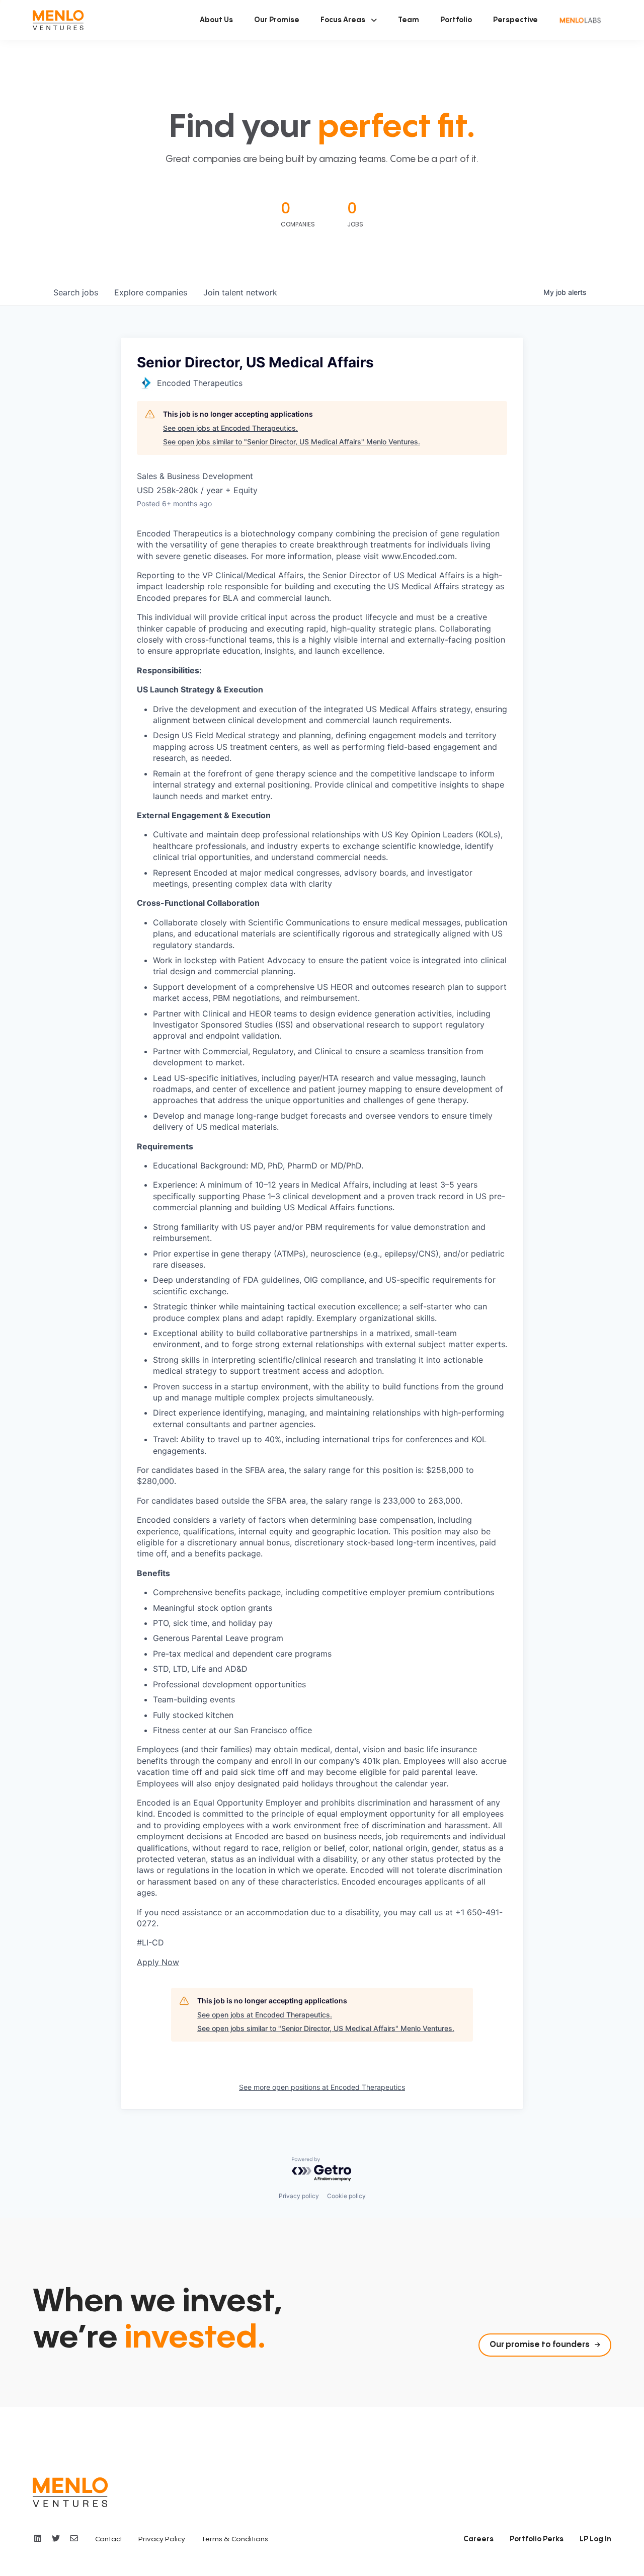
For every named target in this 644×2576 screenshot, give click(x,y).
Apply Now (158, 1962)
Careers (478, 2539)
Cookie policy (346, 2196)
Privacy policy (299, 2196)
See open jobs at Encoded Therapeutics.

* * *

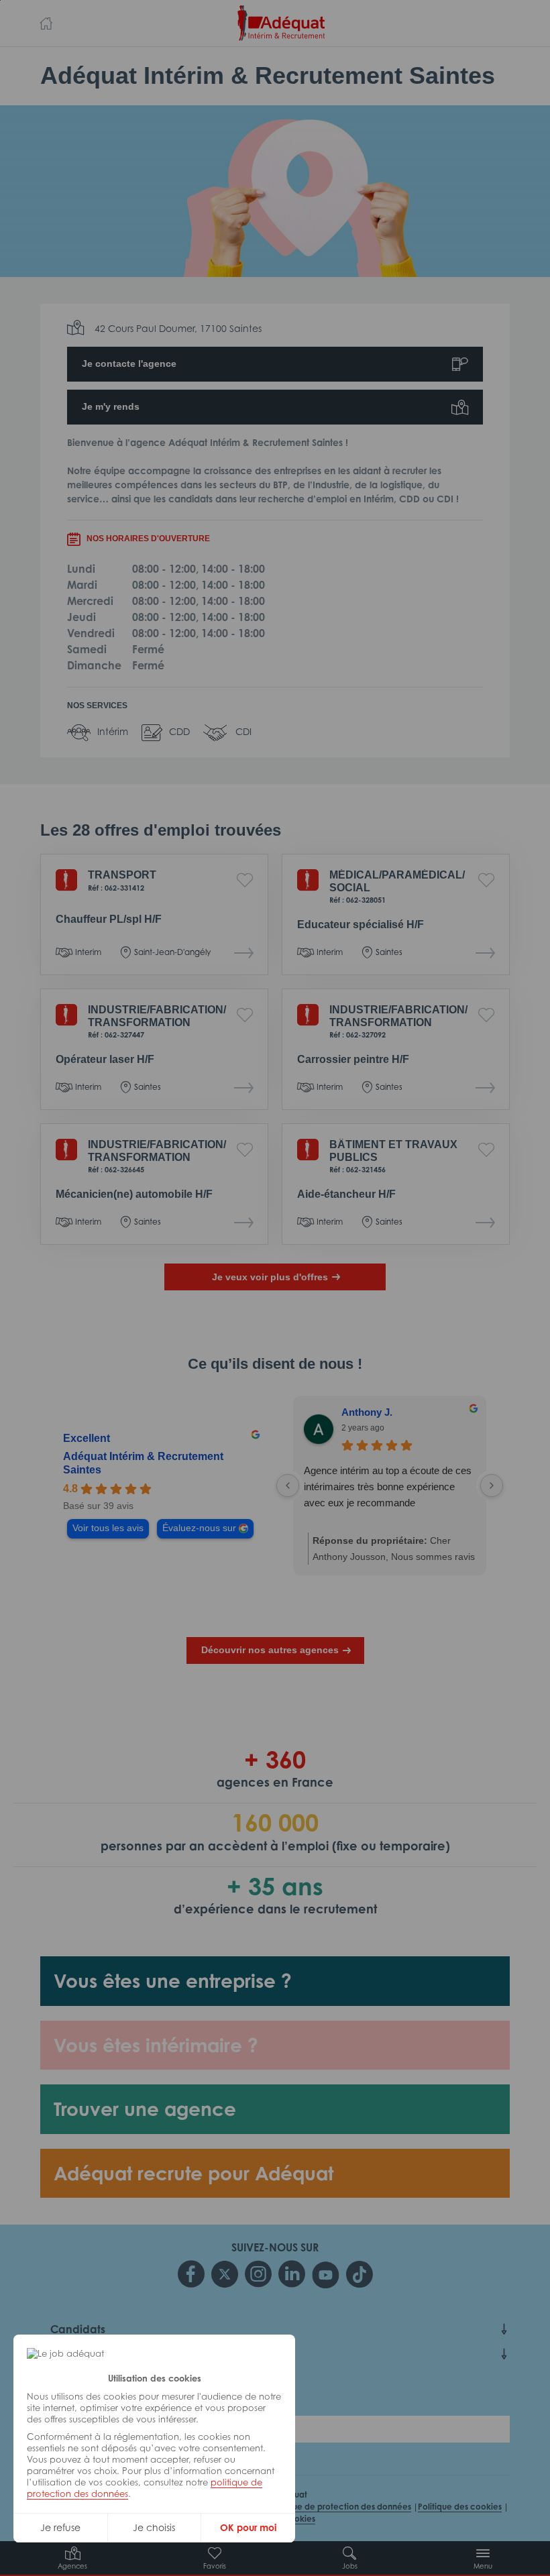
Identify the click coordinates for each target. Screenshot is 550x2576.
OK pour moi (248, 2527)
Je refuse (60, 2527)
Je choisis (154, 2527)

ASSIGNMENT:
Above this instruction are the records; retype exactly the lines from the one containing "For every named" up to and including the one containing "See open jobs at Encoded Therapeutics.".

TASK OUTPUT:
For every named target in this 644×2576 screenshot, give click(x,y).
Apply Now (158, 1962)
Careers (478, 2539)
Cookie policy (346, 2196)
Privacy policy (299, 2196)
See open jobs at Encoded Therapeutics.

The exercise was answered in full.